Emanetinize hiç ihanet etmedik. Sonuna kadar da ihanet etmeyeceğiz. İnanınız, müzakerelerimiz kıran kırana geçiyor, her kelimenin üzerinde duruluyor. O nedenle hiçbir soruşturmada ve verdiğimiz hiçbir kararda eleştirdiğimiz kişilere benzemek istemiyoruz. Aynı çizgi korunacak. Yargının çökertilmesine izin vermeyeceğiz. Yargının çökertilmesi, devletin çökertilmesidir, onun bilincindeyiz.”
x x x
Taha Akyol ve aynı kafadaki yazarlar her fırsatta, her vesileyle yargının önemini vurguluyor. Daha iyi bir yargı için eleştiri ve öneriler dile getiriyor. Ne var ki bunlar çoğu zaman bilinçli veya bilinçsiz şekilde eksik bilgiye dayandırılıyor. Sadece hükümetin yargıya müdahalelerinden dem vuruluyor ve yargının karşılaştığı tek problemin bu olduğu söyleniyor.
Oysa alandaki durum daha karmaşık. Yargı eskiden beridir bağımsızlık ve tarafsızlık özürlü. Bunda yürütme organının müdahaleleri kadar devlet iktidarının müdahaleleri ve yargıya egemen olan zihniyet de etkili. Ayrıca, HSYK yetkilileri tarafından defalarca belgelerle açıklandığı üzere yargı içindeki bir illegal yapılanma da bağımsızlık ve tarafsızlığı alenen çiğnemekte.
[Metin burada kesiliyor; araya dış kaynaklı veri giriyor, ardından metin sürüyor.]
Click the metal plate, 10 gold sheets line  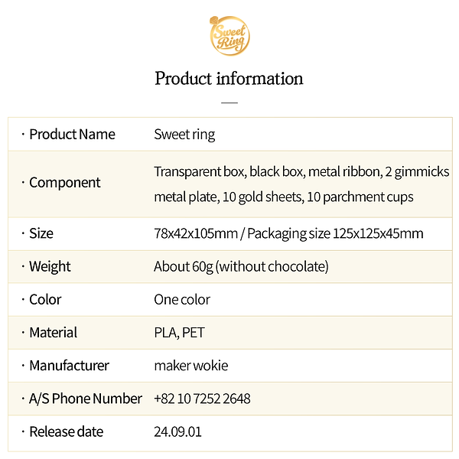pyautogui.click(x=283, y=197)
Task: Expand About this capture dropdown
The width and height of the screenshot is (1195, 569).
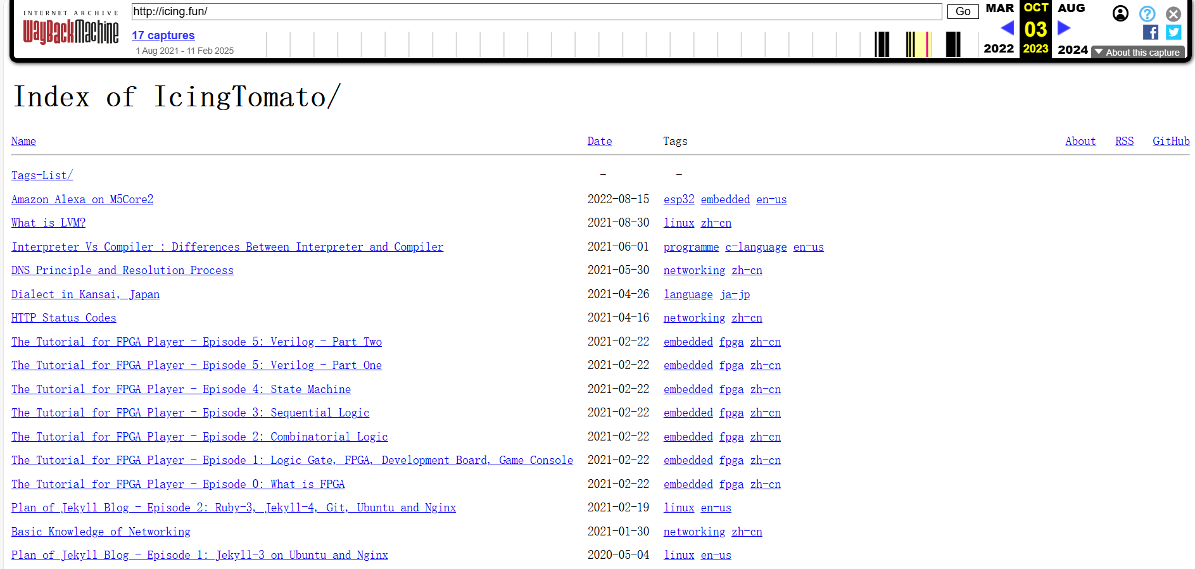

Bu durumda sopayı sadece hükümete sallamak hem yanlış hem de zararlı. Taha Akyol gibi yazarlara ısrarla basit bir soru yöneltiyor ama nedense hiç cevap alamıyorum. Tekrar sorayım: Yargı içinde bir Cemaat yapılanması var mı yok mu? Böyle bir yapılanma adaletin tecellisine engel olur mu olmaz mı? Varlığı pek çok olayla kanıtlanan bu yapılanma nasıl tasfiye edilecek? Hükümete ve parlamenter sistemde olduğumuza göre hükümetin kontrol ettiği yasamaya bu konuda bir görev düşer mi düşmez mi? Takip edilen yoldan daha etkili bir yol var mıdır? Varsa nedir? Allah aşkına bu hususlarda ne düşündüğünüzü açıklayın ki aydınlanalım ve umutlanalım. Bunu yapmadığınız sürece amacınızın veya davranışınızın niyetlenmemiş sonucunun yargı içindeki paralel devlet yapılanmasını gizlemek veya aklamak olduğu endişesinden kurtulamayacağız.
Değerli yazar, hukukçu, fikir adamı Taha Akyol bey, lütfen ses verin!